A couple other scenes I am recollecting are, first of all, the whole sequence where George slowly figures out why no one in town knows who he is, thanks to Clarence’s never-been-born hocus pocus. Perhaps the most obvious undoing of George’s madness that was wrought by the added color was the scene where George is cast out by his no-longer mother at the Bailey Boarding house. With the coloring on his face, the crazed look George sweeps past the camera in wide angle and close range, almost comes to look like an out of time and place, somewhat goofy selfie, rather than expressing the frenzied madness of having one’s secure and safe world become a hostile and unforgiving nightmare for no apparent reason. All of this in the original is enhanced by the light and shadow of the black and white. The other scene that comes to mind is George’s bloodied mouth after the fight in what was no longer Martini’s place. For some reason seeing it as red was further confirmation for me that it did not need to be seen as red to get the point across.
As it was, Wonderful Life was not a Christmas “thing” when I was growing up. The main movies I recall seeing at the time were the Alistair Sim version of ‘a Christmas Carol’ which originally was called just ‘Scrooge’, and the 1934 Laurel and Hardy classic, ‘March of the Wooden Soldiers’, both of which have since been colorized, although I’ve never seen those versions. Both of these have dark elements of ghosts and boogie men, which in some ways should call into question one of the main reasons given as to why Wonderful Life never took off at the box office when it was originally released in 1946, that is was too dark a vision for the holiday season. According to the wiki however, the FBI put out a memo about Wonderful Life, saying that because it portrayed Barrymore’s Potter the Banker as a scrooge type, and supposedly suggesting therefore that the rich class was mean and despicable, that the film had Communist influences and leanings. Apparently, when it did go to public domain in 1976 it was grabbed by teevee stations to show as something for Christmas because it was now royalty free and cheaper to broadcast.

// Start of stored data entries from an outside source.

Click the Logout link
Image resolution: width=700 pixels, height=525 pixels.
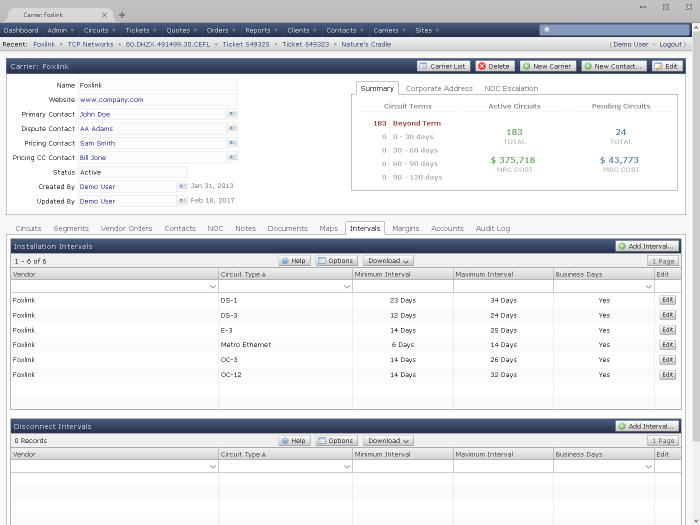pos(669,45)
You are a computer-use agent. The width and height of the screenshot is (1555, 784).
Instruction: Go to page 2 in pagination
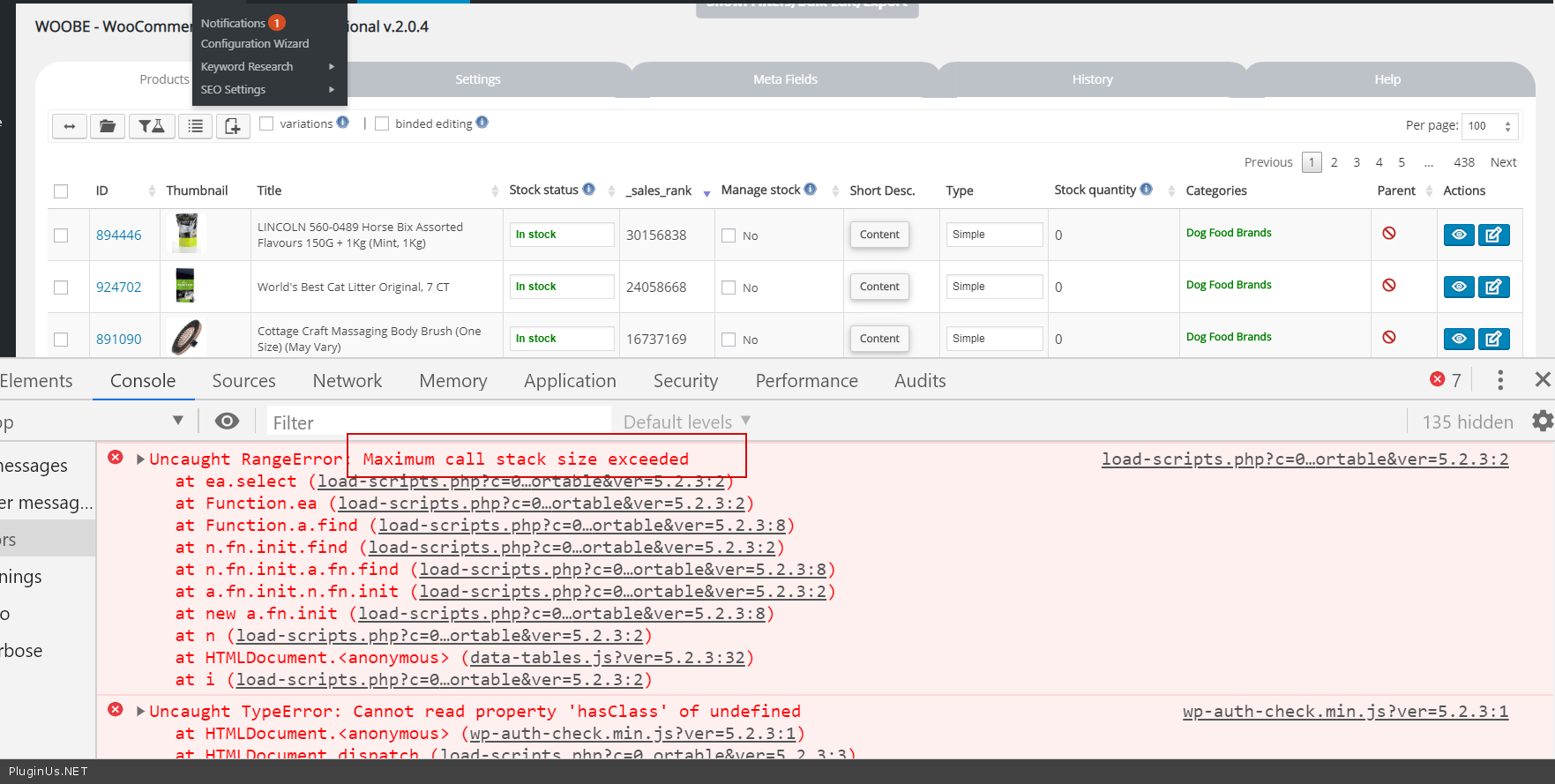point(1334,162)
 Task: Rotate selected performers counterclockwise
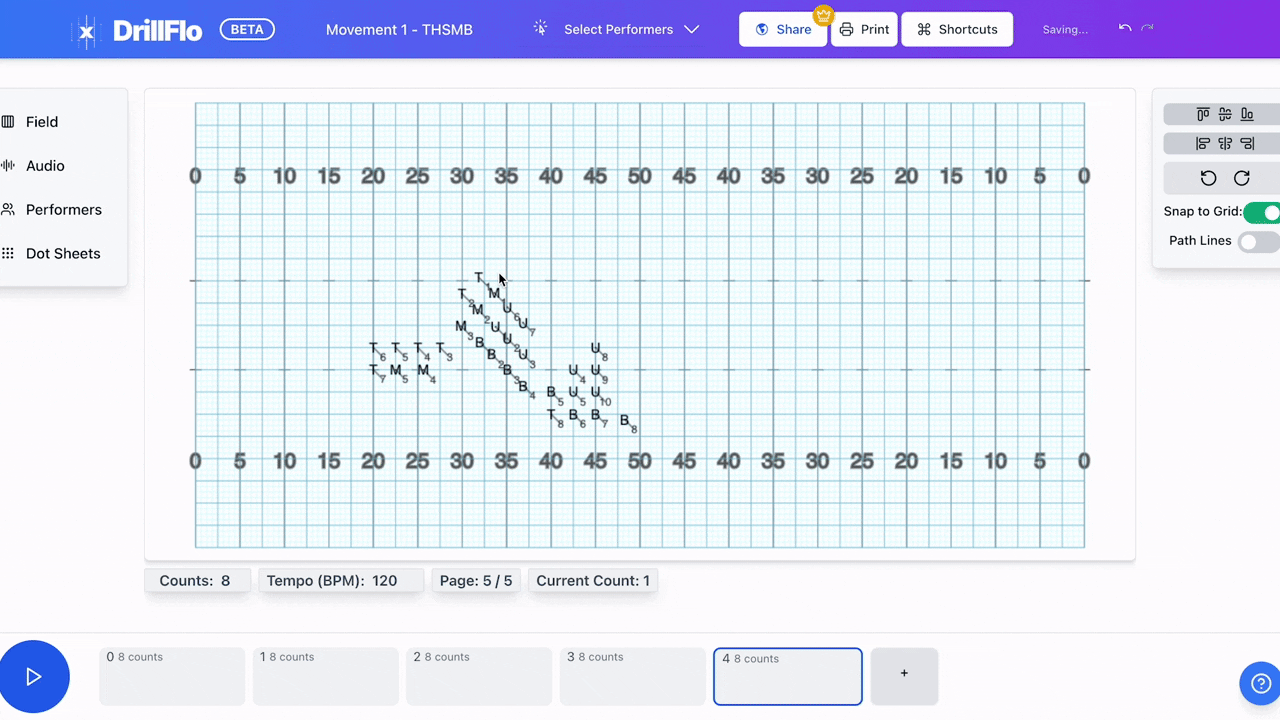pos(1208,178)
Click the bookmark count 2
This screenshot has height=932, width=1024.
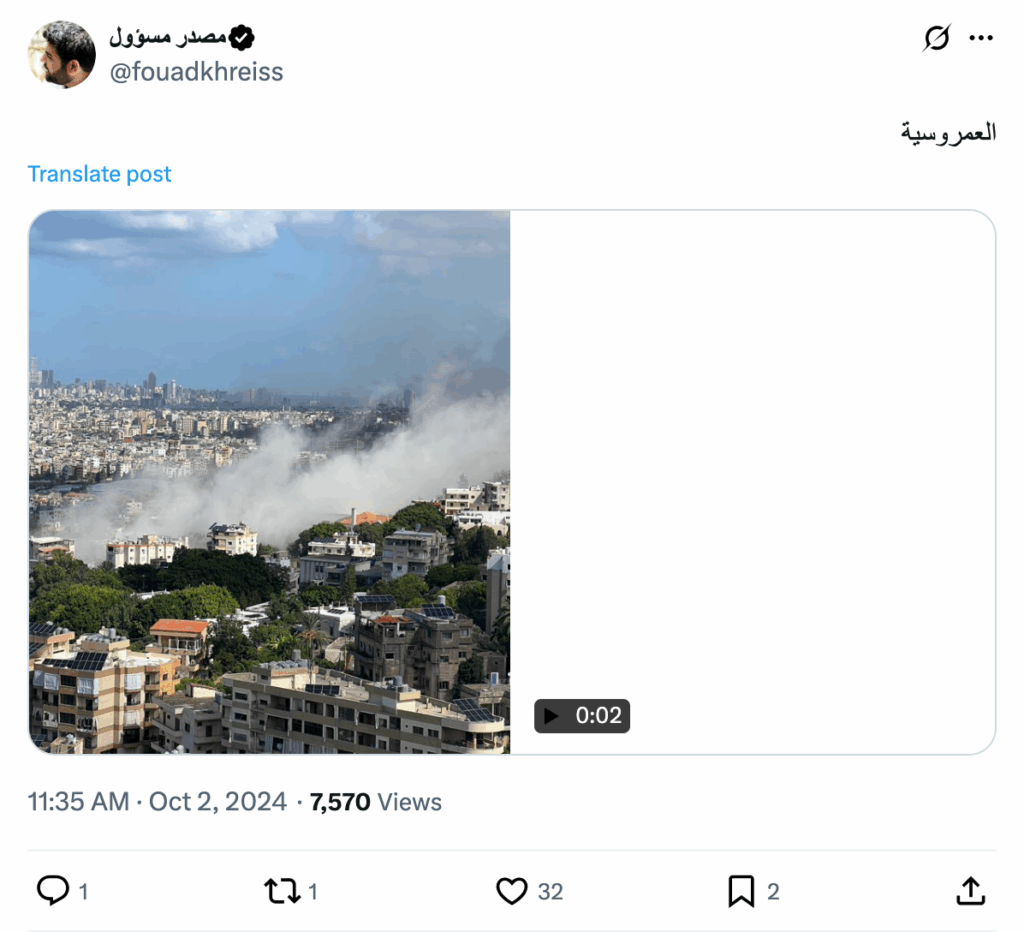[773, 891]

As I go to add another log to the fire, I do note the oranges and reds of the glowing bits of logs that fortunately have not burned to ash whilst pondering my next set of sentences here. In looking out the window I see that our late-to-the-party, white Christmas weather has turned everything to a mostly black and white scene all around, except for that patch of ochre and brown on the Madrona in the distance that is briefly being lit and highlighted in the late afternoon sun. As of now, everything out there is a colder shade of wonderful, and without an apparent Capra narrative to carry us on we look for color where we can find it.